_What to work on_. Reproduce all the entries, matching the original word for word.

[Collected data]
========
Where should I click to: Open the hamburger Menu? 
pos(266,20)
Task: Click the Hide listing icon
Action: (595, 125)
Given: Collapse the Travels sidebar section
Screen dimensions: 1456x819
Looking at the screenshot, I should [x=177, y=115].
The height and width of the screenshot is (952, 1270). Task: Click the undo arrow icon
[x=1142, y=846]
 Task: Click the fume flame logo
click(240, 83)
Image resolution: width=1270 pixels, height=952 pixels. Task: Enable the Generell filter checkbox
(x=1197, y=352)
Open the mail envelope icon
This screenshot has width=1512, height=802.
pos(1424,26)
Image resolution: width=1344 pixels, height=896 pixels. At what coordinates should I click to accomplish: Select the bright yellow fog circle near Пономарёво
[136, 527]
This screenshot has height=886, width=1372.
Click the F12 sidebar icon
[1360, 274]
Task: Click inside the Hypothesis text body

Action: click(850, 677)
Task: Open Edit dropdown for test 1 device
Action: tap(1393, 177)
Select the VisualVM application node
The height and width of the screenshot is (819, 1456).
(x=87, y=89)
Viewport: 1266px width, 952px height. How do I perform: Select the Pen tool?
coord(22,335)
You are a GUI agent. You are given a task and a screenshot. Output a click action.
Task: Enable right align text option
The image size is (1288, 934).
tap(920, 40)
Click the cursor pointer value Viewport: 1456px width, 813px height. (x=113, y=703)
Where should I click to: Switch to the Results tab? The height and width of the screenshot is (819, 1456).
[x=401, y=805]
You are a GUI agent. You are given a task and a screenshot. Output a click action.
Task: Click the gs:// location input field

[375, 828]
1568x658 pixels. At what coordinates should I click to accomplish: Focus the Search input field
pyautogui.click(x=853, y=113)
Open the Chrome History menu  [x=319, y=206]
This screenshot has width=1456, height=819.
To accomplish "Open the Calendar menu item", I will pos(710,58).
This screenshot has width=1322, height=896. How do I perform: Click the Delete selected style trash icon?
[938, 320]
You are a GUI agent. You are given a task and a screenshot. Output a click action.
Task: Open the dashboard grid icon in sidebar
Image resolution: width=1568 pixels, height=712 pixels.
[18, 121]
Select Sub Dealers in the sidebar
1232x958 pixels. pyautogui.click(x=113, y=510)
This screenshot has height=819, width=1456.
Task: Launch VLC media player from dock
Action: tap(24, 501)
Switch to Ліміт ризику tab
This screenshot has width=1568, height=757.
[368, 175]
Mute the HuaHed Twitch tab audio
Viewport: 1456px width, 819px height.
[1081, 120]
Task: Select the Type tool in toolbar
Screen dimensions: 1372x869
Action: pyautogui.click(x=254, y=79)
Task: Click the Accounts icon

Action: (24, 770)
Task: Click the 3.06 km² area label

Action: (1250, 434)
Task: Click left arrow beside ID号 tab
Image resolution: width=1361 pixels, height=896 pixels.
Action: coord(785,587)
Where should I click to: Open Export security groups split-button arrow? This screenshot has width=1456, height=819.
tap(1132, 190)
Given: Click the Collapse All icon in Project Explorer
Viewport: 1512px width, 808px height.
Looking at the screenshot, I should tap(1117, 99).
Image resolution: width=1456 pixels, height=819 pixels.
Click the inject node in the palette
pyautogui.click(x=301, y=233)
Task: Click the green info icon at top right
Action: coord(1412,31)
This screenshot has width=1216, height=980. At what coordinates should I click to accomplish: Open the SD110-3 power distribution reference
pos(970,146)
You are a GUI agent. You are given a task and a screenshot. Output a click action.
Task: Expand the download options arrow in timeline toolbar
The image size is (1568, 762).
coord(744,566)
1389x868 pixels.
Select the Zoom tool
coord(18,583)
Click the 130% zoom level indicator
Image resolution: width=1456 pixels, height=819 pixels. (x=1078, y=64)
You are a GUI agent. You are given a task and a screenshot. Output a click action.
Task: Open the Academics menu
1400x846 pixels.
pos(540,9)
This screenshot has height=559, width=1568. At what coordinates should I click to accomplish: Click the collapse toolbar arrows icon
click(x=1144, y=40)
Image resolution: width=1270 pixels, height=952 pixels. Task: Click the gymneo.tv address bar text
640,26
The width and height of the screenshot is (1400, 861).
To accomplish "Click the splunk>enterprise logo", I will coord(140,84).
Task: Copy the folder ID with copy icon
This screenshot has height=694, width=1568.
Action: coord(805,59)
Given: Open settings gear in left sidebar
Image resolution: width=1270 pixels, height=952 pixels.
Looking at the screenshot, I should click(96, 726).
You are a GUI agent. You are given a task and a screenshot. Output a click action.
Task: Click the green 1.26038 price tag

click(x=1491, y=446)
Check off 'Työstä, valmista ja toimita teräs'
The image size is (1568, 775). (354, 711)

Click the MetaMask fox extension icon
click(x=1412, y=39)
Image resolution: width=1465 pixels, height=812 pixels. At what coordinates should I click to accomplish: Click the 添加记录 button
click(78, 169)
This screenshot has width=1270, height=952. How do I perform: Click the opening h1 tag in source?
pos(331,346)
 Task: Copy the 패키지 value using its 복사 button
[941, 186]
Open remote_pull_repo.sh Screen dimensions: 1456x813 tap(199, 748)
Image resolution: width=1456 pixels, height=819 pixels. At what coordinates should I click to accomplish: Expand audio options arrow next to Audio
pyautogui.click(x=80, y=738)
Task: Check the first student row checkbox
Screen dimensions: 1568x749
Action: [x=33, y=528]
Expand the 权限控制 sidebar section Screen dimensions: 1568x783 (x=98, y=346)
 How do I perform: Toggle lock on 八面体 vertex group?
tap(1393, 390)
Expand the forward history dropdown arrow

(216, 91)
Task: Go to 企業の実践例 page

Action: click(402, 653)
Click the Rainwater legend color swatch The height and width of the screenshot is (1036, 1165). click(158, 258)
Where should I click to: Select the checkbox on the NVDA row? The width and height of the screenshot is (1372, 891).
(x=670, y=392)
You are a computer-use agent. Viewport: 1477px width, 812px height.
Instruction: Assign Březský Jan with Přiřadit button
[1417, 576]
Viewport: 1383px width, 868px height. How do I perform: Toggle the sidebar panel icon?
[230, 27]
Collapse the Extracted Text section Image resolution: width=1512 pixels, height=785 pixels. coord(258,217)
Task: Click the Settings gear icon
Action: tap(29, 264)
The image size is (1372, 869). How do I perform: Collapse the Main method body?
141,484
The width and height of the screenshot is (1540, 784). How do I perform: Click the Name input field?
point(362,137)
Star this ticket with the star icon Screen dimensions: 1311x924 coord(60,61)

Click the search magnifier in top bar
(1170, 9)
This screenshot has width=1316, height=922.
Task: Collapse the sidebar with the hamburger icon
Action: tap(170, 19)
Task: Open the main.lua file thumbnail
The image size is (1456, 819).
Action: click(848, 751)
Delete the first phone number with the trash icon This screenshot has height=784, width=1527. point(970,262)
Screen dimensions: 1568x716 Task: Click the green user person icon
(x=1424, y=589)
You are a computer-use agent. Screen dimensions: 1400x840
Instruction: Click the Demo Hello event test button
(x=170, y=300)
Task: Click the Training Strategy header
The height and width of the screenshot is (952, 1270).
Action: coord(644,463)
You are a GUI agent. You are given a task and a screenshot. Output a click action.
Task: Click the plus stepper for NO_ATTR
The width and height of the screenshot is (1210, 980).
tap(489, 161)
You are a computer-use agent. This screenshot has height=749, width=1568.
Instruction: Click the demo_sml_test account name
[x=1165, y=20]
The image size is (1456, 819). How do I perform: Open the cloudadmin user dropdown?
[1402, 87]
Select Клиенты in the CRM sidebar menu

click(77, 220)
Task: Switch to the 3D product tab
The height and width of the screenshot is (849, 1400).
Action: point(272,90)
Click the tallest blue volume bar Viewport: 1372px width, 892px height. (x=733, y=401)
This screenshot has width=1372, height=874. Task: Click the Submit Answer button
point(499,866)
========
_Written reply_.
Where should I click to: Open the hamburger Menu? 
pos(266,20)
Task: Click the Hide listing icon
Action: (595, 125)
Given: Collapse the Travels sidebar section
Screen dimensions: 1456x819
Looking at the screenshot, I should [x=177, y=115].
The height and width of the screenshot is (952, 1270). Task: Click the undo arrow icon
[x=1142, y=846]
 Task: Click the fume flame logo
click(240, 83)
Image resolution: width=1270 pixels, height=952 pixels. Task: Enable the Generell filter checkbox
(x=1197, y=352)
Open the mail envelope icon
This screenshot has width=1512, height=802.
pos(1424,26)
Image resolution: width=1344 pixels, height=896 pixels. At what coordinates should I click to accomplish: Select the bright yellow fog circle near Пономарёво
[136, 527]
This screenshot has height=886, width=1372.
Click the F12 sidebar icon
[1360, 274]
Task: Click inside the Hypothesis text body

Action: click(850, 677)
Task: Open Edit dropdown for test 1 device
Action: tap(1393, 177)
Select the VisualVM application node
The height and width of the screenshot is (819, 1456).
(x=87, y=89)
Viewport: 1266px width, 952px height. How do I perform: Select the Pen tool?
coord(22,335)
You are a GUI agent. You are given a task and a screenshot. Output a click action.
Task: Enable right align text option
The image size is (1288, 934).
tap(920, 40)
Click the cursor pointer value Viewport: 1456px width, 813px height. (x=113, y=703)
Where should I click to: Switch to the Results tab? The height and width of the screenshot is (819, 1456).
[x=401, y=805]
You are a GUI agent. You are given a task and a screenshot. Output a click action.
Task: Click the gs:// location input field

[375, 828]
1568x658 pixels. At what coordinates should I click to accomplish: Focus the Search input field
pyautogui.click(x=853, y=113)
Open the Chrome History menu  [x=319, y=206]
This screenshot has width=1456, height=819.
To accomplish "Open the Calendar menu item", I will pos(710,58).
This screenshot has width=1322, height=896. How do I perform: Click the Delete selected style trash icon?
[938, 320]
You are a GUI agent. You are given a task and a screenshot. Output a click action.
Task: Open the dashboard grid icon in sidebar
Image resolution: width=1568 pixels, height=712 pixels.
[18, 121]
Select Sub Dealers in the sidebar
1232x958 pixels. pyautogui.click(x=113, y=510)
This screenshot has height=819, width=1456.
Task: Launch VLC media player from dock
Action: tap(24, 501)
Switch to Ліміт ризику tab
This screenshot has width=1568, height=757.
[368, 175]
Mute the HuaHed Twitch tab audio
Viewport: 1456px width, 819px height.
[1081, 120]
Task: Select the Type tool in toolbar
Screen dimensions: 1372x869
Action: pyautogui.click(x=254, y=79)
Task: Click the Accounts icon

Action: (24, 770)
Task: Click the 3.06 km² area label

Action: (1250, 434)
Task: Click left arrow beside ID号 tab
Image resolution: width=1361 pixels, height=896 pixels.
Action: coord(785,587)
Where should I click to: Open Export security groups split-button arrow? This screenshot has width=1456, height=819.
tap(1132, 190)
Given: Click the Collapse All icon in Project Explorer
Viewport: 1512px width, 808px height.
Looking at the screenshot, I should tap(1117, 99).
Image resolution: width=1456 pixels, height=819 pixels.
Click the inject node in the palette
pyautogui.click(x=301, y=233)
Task: Click the green info icon at top right
Action: coord(1412,31)
This screenshot has width=1216, height=980. At what coordinates should I click to accomplish: Open the SD110-3 power distribution reference
pos(970,146)
You are a GUI agent. You are given a task and a screenshot. Output a click action.
Task: Expand the download options arrow in timeline toolbar
The image size is (1568, 762).
coord(744,566)
1389x868 pixels.
Select the Zoom tool
coord(18,583)
Click the 130% zoom level indicator
Image resolution: width=1456 pixels, height=819 pixels. (x=1078, y=64)
You are a GUI agent. You are given a task and a screenshot. Output a click action.
Task: Open the Academics menu
1400x846 pixels.
pos(540,9)
This screenshot has height=559, width=1568. At what coordinates should I click to accomplish: Click the collapse toolbar arrows icon
click(x=1144, y=40)
Image resolution: width=1270 pixels, height=952 pixels. Task: Click the gymneo.tv address bar text
640,26
The width and height of the screenshot is (1400, 861).
To accomplish "Click the splunk>enterprise logo", I will coord(140,84).
Task: Copy the folder ID with copy icon
This screenshot has height=694, width=1568.
Action: coord(805,59)
Given: Open settings gear in left sidebar
Image resolution: width=1270 pixels, height=952 pixels.
Looking at the screenshot, I should click(96, 726).
You are a GUI agent. You are given a task and a screenshot. Output a click action.
Task: Click the green 1.26038 price tag

click(x=1491, y=446)
Check off 'Työstä, valmista ja toimita teräs'
The image size is (1568, 775). (354, 711)

Click the MetaMask fox extension icon
click(x=1412, y=39)
Image resolution: width=1465 pixels, height=812 pixels. At what coordinates should I click to accomplish: Click the 添加记录 button
click(78, 169)
This screenshot has width=1270, height=952. How do I perform: Click the opening h1 tag in source?
pos(331,346)
 Task: Copy the 패키지 value using its 복사 button
[941, 186]
Open remote_pull_repo.sh Screen dimensions: 1456x813 tap(199, 748)
Image resolution: width=1456 pixels, height=819 pixels. At what coordinates should I click to accomplish: Expand audio options arrow next to Audio
pyautogui.click(x=80, y=738)
Task: Check the first student row checkbox
Screen dimensions: 1568x749
Action: [x=33, y=528]
Expand the 权限控制 sidebar section Screen dimensions: 1568x783 (x=98, y=346)
 How do I perform: Toggle lock on 八面体 vertex group?
tap(1393, 390)
Expand the forward history dropdown arrow

(216, 91)
Task: Go to 企業の実践例 page

Action: click(402, 653)
Click the Rainwater legend color swatch The height and width of the screenshot is (1036, 1165). click(158, 258)
Where should I click to: Select the checkbox on the NVDA row? The width and height of the screenshot is (1372, 891).
(x=670, y=392)
You are a computer-use agent. Viewport: 1477px width, 812px height.
Instruction: Assign Březský Jan with Přiřadit button
[1417, 576]
Viewport: 1383px width, 868px height. How do I perform: Toggle the sidebar panel icon?
[230, 27]
Collapse the Extracted Text section Image resolution: width=1512 pixels, height=785 pixels. coord(258,217)
Task: Click the Settings gear icon
Action: tap(29, 264)
The image size is (1372, 869). How do I perform: Collapse the Main method body?
141,484
The width and height of the screenshot is (1540, 784). How do I perform: Click the Name input field?
point(362,137)
Star this ticket with the star icon Screen dimensions: 1311x924 coord(60,61)

Click the search magnifier in top bar
(1170, 9)
This screenshot has width=1316, height=922.
Task: Collapse the sidebar with the hamburger icon
Action: tap(170, 19)
Task: Open the main.lua file thumbnail
The image size is (1456, 819).
Action: click(848, 751)
Delete the first phone number with the trash icon This screenshot has height=784, width=1527. point(970,262)
Screen dimensions: 1568x716 Task: Click the green user person icon
(x=1424, y=589)
You are a computer-use agent. Screen dimensions: 1400x840
Instruction: Click the Demo Hello event test button
(x=170, y=300)
Task: Click the Training Strategy header
The height and width of the screenshot is (952, 1270).
Action: coord(644,463)
You are a GUI agent. You are given a task and a screenshot. Output a click action.
Task: Click the plus stepper for NO_ATTR
The width and height of the screenshot is (1210, 980).
tap(489, 161)
You are a computer-use agent. This screenshot has height=749, width=1568.
Instruction: Click the demo_sml_test account name
[x=1165, y=20]
The image size is (1456, 819). How do I perform: Open the cloudadmin user dropdown?
[1402, 87]
Select Клиенты in the CRM sidebar menu

click(77, 220)
Task: Switch to the 3D product tab
The height and width of the screenshot is (849, 1400).
Action: point(272,90)
Click the tallest blue volume bar Viewport: 1372px width, 892px height. (x=733, y=401)
This screenshot has width=1372, height=874. Task: Click the Submit Answer button
point(499,866)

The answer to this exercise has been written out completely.